契約妻ですが、とろとろに愛されてます
入院して一ヶ月半 九月の終わりになっている。


「寒いのは好きじゃないから 寂しいなって」


入院しているうちに季節が変わっていき、なんだか焦りを感じてしまう。思わず琉聖さんに本音をポツリ呟いてしまう。


琉聖さんはベッドに腰をかけると私の肩を抱き寄せた。


「冬になったら暑い所に連れて行こう」


髪の毛にそっと口付けてくれる。


「寒いのに暑いところ?沖縄?でもそんなに暑くないよね?」


私が考えるのを楽しそうに見てから琉聖さんは口を開いた。


「違うよ、オーストラリアだ あそこなら日本と真逆で、日本が冬の時は夏なんだ」


「オーストラリア……そうなんだ 行けるといいな……」


行きたいと思うけれど、まだ退院が決まっておらず現実味がなくて喜べない。


「早く退院したい……」


最近の私はどんどん我が侭になって来ているみたいだ。


あまり良くなっていないことを玲子先生から今日聞いた。

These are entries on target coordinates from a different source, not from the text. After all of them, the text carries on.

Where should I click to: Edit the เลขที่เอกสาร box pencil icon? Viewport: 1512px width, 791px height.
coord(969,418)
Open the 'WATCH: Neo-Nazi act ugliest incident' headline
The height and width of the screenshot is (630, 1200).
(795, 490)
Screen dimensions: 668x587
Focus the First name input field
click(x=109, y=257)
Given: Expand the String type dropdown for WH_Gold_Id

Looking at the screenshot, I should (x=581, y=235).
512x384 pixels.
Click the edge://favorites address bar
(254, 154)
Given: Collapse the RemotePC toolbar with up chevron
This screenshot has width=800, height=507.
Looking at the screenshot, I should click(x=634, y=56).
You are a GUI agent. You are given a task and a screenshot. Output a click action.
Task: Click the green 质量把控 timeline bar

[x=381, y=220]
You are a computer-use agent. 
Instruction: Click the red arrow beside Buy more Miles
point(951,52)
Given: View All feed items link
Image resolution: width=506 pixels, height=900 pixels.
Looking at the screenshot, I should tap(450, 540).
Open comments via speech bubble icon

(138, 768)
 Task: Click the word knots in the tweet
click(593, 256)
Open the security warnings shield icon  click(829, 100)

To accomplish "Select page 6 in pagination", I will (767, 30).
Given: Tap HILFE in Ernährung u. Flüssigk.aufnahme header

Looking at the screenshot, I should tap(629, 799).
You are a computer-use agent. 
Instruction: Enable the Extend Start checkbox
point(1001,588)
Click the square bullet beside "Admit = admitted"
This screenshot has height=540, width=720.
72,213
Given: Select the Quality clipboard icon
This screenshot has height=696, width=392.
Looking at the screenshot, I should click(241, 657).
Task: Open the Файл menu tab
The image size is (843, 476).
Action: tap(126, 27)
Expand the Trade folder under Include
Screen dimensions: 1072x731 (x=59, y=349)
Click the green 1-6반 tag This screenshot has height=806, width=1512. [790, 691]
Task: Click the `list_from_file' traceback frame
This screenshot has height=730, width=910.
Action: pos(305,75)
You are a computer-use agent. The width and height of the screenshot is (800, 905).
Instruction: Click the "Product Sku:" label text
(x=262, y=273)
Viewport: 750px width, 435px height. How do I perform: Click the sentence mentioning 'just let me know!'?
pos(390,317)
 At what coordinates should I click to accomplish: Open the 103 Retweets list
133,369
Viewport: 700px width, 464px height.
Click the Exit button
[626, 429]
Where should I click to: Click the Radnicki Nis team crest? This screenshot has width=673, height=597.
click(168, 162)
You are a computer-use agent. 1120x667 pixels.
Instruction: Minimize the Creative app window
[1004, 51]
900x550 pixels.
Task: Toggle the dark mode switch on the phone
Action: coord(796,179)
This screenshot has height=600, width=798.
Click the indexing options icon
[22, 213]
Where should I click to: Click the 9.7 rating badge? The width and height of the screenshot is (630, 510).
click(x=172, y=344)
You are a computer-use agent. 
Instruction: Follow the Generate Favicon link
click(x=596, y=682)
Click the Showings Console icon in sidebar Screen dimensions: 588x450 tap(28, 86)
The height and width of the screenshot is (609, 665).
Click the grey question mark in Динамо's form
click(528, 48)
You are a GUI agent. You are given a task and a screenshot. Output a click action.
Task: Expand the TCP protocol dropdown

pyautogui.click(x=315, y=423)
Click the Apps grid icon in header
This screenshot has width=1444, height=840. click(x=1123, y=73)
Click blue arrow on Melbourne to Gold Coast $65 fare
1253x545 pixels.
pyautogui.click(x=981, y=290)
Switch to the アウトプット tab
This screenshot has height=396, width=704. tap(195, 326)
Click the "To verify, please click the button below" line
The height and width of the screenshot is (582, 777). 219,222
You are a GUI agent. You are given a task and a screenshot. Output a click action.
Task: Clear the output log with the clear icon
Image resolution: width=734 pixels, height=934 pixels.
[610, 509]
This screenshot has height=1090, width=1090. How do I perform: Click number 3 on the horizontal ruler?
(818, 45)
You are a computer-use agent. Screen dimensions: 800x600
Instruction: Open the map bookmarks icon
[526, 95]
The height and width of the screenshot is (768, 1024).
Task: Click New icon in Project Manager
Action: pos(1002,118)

あと一ヶ月は入院することも。結果次第では長引くこともありえる。沈む気持ちはどうにもならない。


「もう少しの辛抱だ」


「うん……」


琉聖さんは私から離れると、食事の食べた量や健康状態が書き込んであるカルテを手に取り目を通している。


「ちゃんと食べなくてはだめだろう?」


「身体動かさないから食欲がわかなくて……」


皆に心配をかけているのはわかっているけれど、病院食は味気なく、美味しいとは言えないから、どうにも喉を通っていかない。